Virginia and Laura demonstrated one way that neglect in early childhood can disrupt the development of the areas in the brain that control empathy and the ability to engage in healthy relationships—a loss that often leaves people awkward, lonely and socially inept. Emotional deprivation in the first years of life, however, can also predispose people to malice or misanthropy. In the mother's and the daughter's cases, fortunately, despite their underdeveloped capacity for empathy, both became highly moral people; their early childhood experiences had left them
emotionally crippled and often oblivious to social cues, but not filled with rage and hatred. Leon's story illustrates a much more dangerous—and fortunately, less common—potential outcome. Leon would teach me more about how much damage parental neglect—even unintentional neglect—can inflict, and how modern Western culture can erode the extended family networks that have traditionally protected many children from it.
Leon had been convicted of a capital offense and faced the death penalty. His defense had hired me to testify during the sentencing phase of his trial. This hearing determines whether there are “mitigating” factors, such as a history of mental health problems or abuse, that should be weighed when sentencing decisions are made. My testimony would help the court decide between life without parole and the ultimate punishment.
 
I VISITED THE PRISON on a perfect Spring day, the kind of clear day that makes most people happy to be alive. The cheery sound of chirping birds and the warmth of the sun seemed almost inappropriate as I stood in front of the massive gray building. It was five stories tall and made of cement block. It had too-few barred windows and a tiny green one-room guardhouse with a red door attached to one wall, which looked incongruously small compared to the imposing bulk of the prison. The grounds were surrounded by a twenty-foot wire fence with three coils of barbwire at the top. I was the only person outside. A few old cars were parked in the lot.

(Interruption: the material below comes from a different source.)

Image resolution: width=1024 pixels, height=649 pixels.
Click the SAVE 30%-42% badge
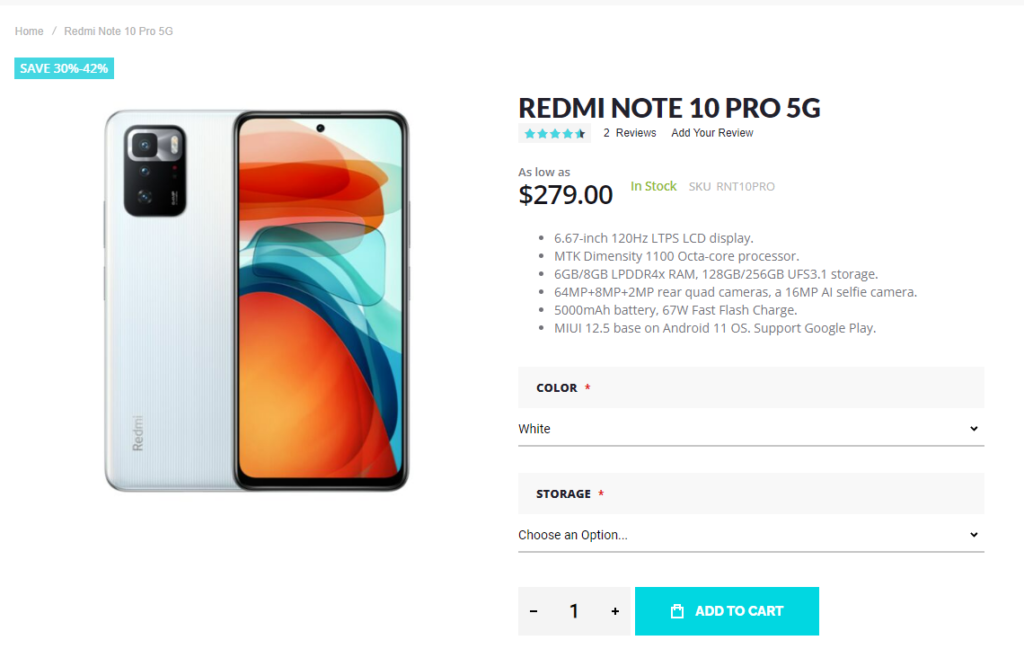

I approached the red door, my heart beating fast, my palms sweating. I had to tell myself to calm down. The whole place seemed fenced by tension. I walked in through a double door, passed through a metal detector, was summarily frisked and then taken into the compound by a guard who seemed as caged and resentful as a prisoner.

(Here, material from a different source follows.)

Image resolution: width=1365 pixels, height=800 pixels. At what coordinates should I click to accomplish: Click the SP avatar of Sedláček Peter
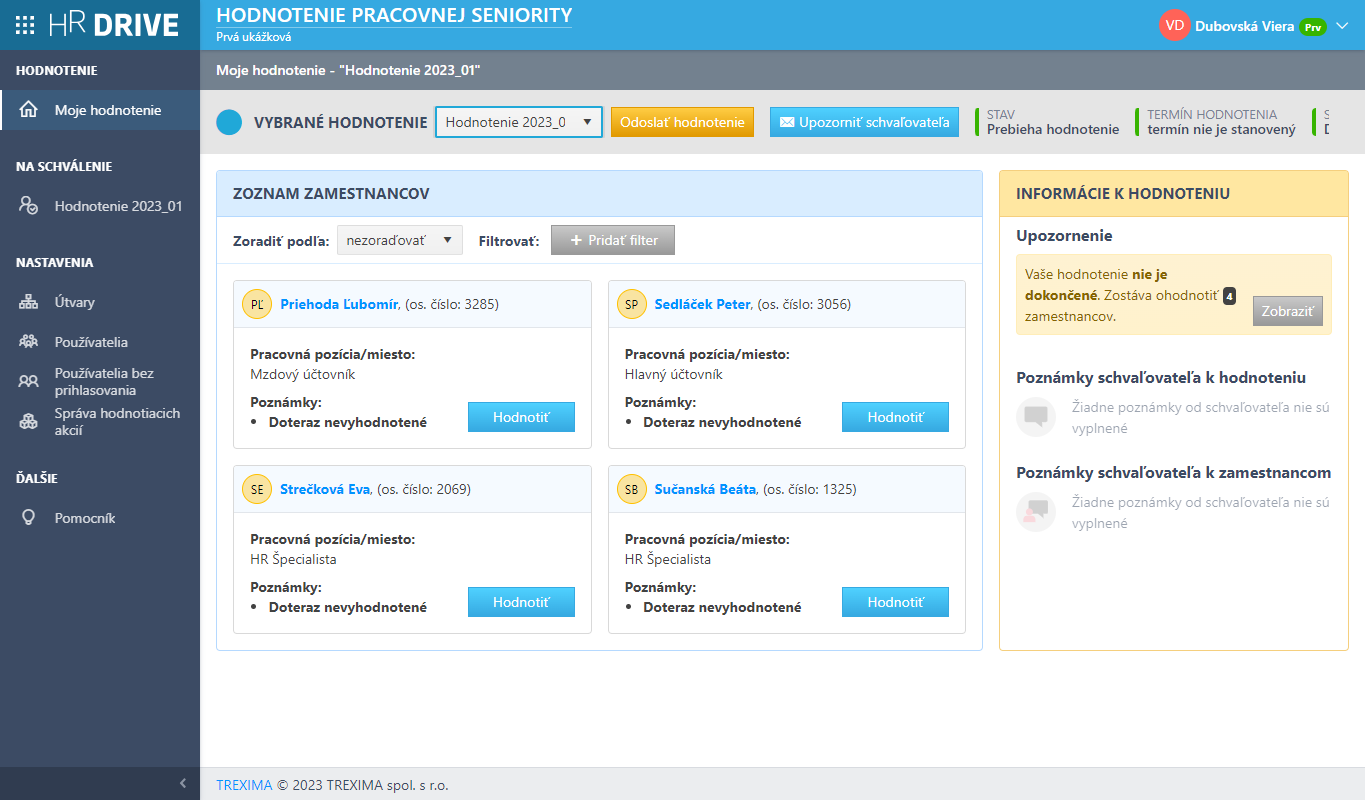tap(631, 304)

“You a psychologist?” she asked, looking me over disapprovingly.
“No. I'm a psychiatrist.”
“OK, whatever. You could spend a lifetime here.” She laughed disdainfully. I forced a smile. “Here's the rules. You must read this.” She handed
me a one-page document and continued, “No contraband. No weapons. You may not bring gifts or take anything out of the prison.” Her tone and attitude told me she had no use for me. Maybe she was angry that she had to spend this perfect day in prison. Maybe she was resentful because she thought that mental health professionals working with the justice system mainly help criminals escape responsibility for their actions.